| Module Info
| Add a review of Lingua-EN-AddressParse
I found a nice interface and great documentation here, but unfortunately, I couldn't get the most basic of US address formats to parse (with country_code set to 'US', as specified):
my $address = new Lingua::EN::AddressParse();
my $error = $address->parse("1 17th Street, Denver, CO USA");
Instead of returning an error as I would expect, this code throws several warnings and then crashes:
Use of uninitialized value $country_or_code in numeric eq (==) at /usr/local/share/perl/5.18.2/Locale/SubCountry.pm line 537.
Use of uninitialized value $country_or_code in hash element at /usr/local/share/perl/5.18.2/Locale/SubCountry.pm line 554.
Use of uninitialized value $country_or_code in concatenation (.) or string at /usr/local/share/perl/5.18.2/Locale/SubCountry.pm line 561.
Invalid country name: chosen, names must be in title case at /usr/local/share/perl/5.18.2/Locale/SubCountry.pm line 561.
Can't call method "country_code" on an undefined value at /usr/local/share/perl/5.18.2/Lingua/EN/AddressParse/Grammar.pm line 912.
Perhaps it is excellent for other kinds of use cases, but it fails at the kind of address parsing that I need.
Very useful module.
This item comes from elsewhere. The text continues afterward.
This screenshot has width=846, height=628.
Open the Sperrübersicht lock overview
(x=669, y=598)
A bit slow to start as it uses Parse::RecDescent, and if you have a lot of addresses from an unclean source then you will have to find an alternative way to parse them (e.g. with Regexp::Assemble). You can report failing addresses to the author via RT for his corpus.
Parsing addresses like this is a hard problem, and given that, this module is an excellent resource. 4 stars due to the hardness of the problem really.
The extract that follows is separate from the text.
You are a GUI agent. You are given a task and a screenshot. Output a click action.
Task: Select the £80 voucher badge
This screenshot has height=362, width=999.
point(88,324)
Note: I am told by the author that the module has been completely rewritten, and many of the problems fixed. However, I am no longer working on a project that involved parsing addresses, so I cannot verify this.
Below are previous comments for for v1.11 (which was released in 2002). I do not know if they still apply.
One major problem is that (for US addresses, anyway) it doesn't work unless addresses are very simply formatted:
123 Maple Street, Anytown, ST 12345
Anything beyond that (apartment numbers, post boxes, squares and cross streets, etc.) and it returns nothing.
Often addresses don't fit a simple pattern. (If they all matched that pattern, I wouldn't care about finding a module...)
Worse: it uses Parse::RecDescent, so it takes a few seconds to parse a simple address.
If it worked for most addresses, I'd say the "interface" and "ease of use" were great. Alas...
One note: parsing addresses is a HARD problem.